> **GIVEN ENTRIES**
§ §

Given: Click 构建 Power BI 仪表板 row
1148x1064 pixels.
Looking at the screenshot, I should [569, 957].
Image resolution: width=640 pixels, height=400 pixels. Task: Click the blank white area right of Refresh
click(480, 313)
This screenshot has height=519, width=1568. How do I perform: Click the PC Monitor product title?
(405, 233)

§ §

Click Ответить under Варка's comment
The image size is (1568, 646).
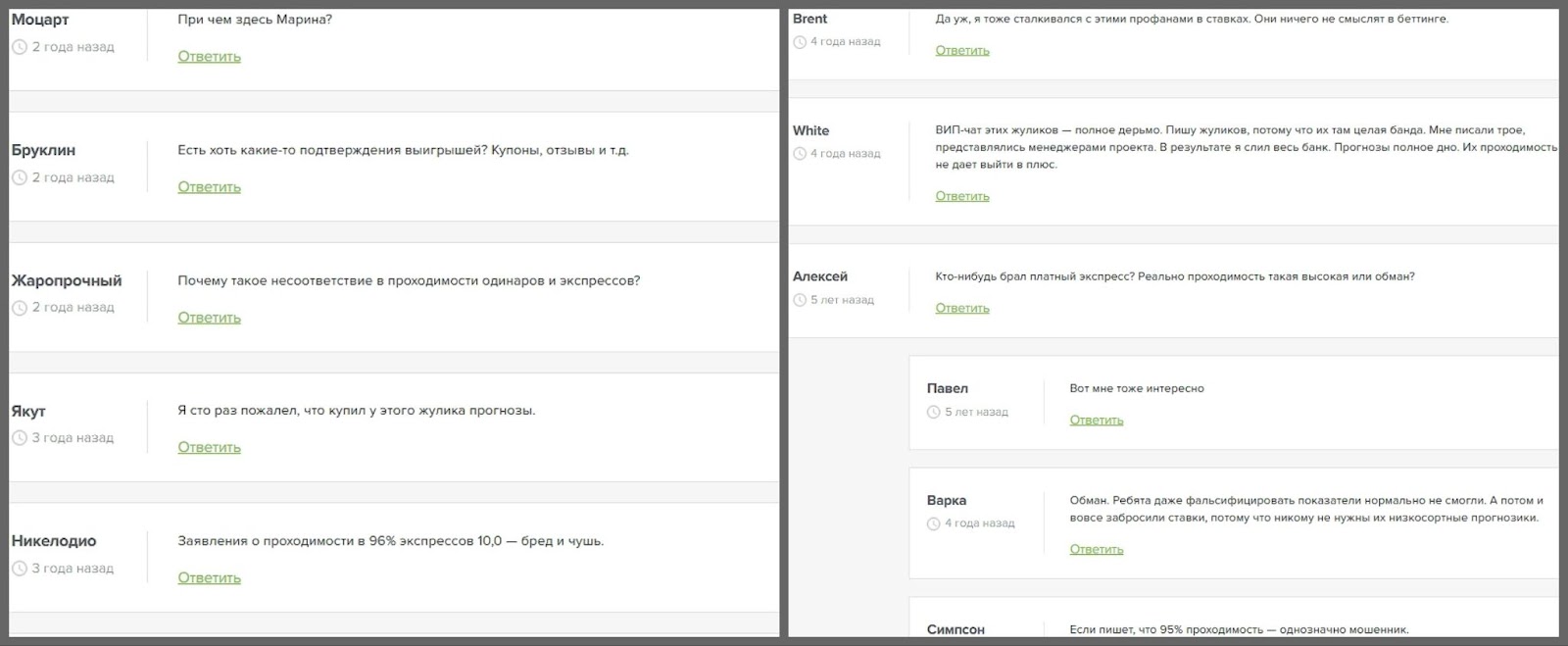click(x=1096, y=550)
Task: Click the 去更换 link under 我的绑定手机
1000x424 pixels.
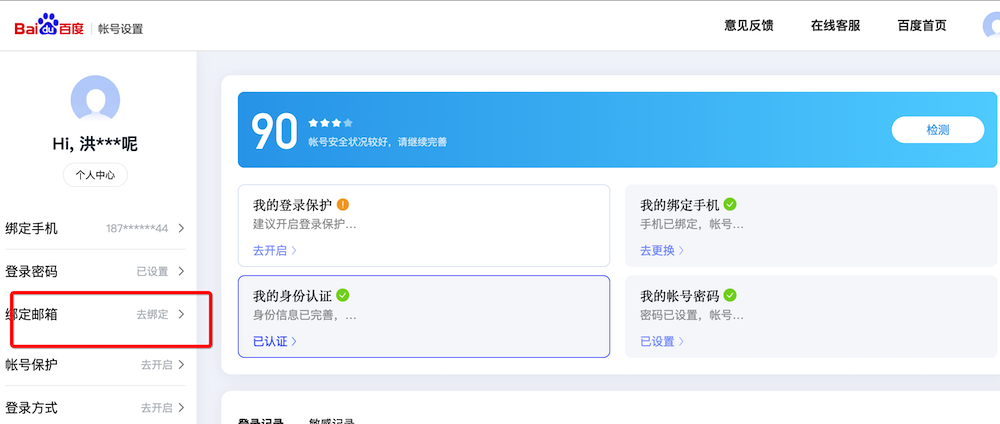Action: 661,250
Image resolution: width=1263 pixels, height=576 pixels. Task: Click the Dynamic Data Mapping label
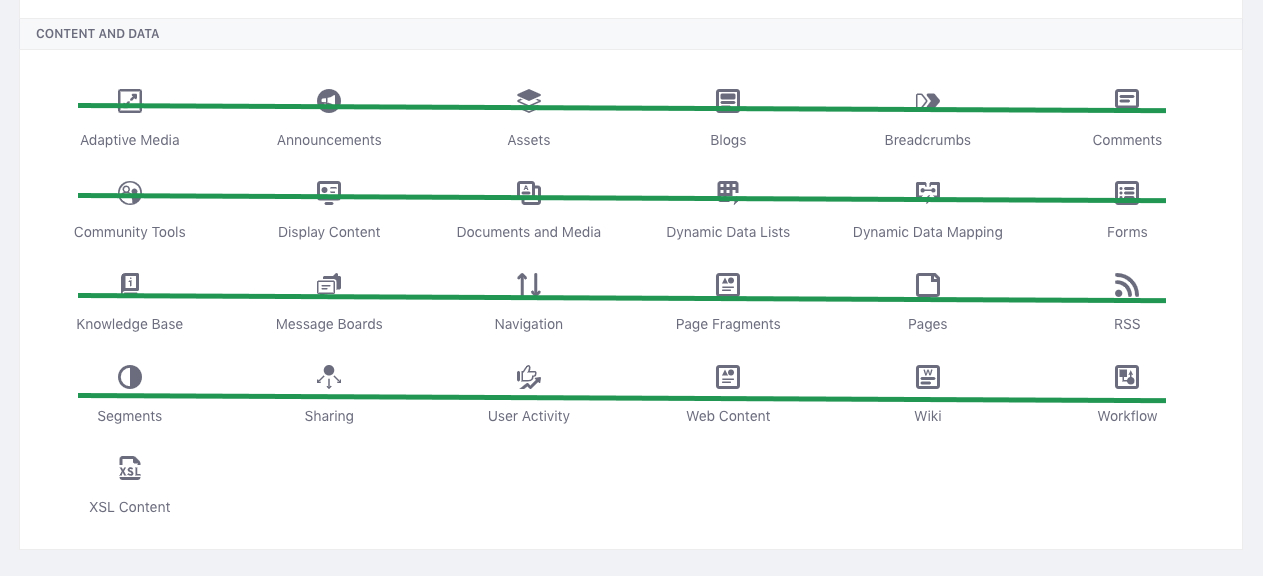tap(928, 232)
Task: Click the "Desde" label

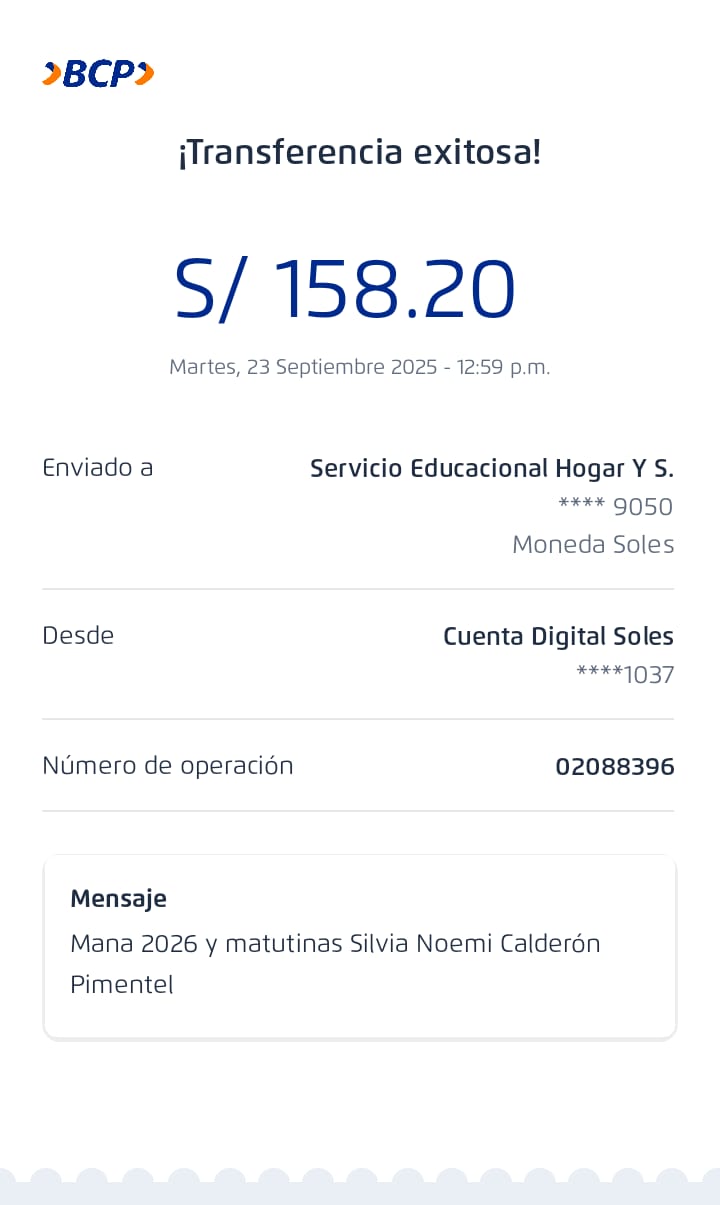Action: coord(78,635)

§ §

> **WHAT THE EXERCISE ASKS**
Examine the listing and count its lines containing the word "under". State the count alone.

> **RESULT BELOW**
2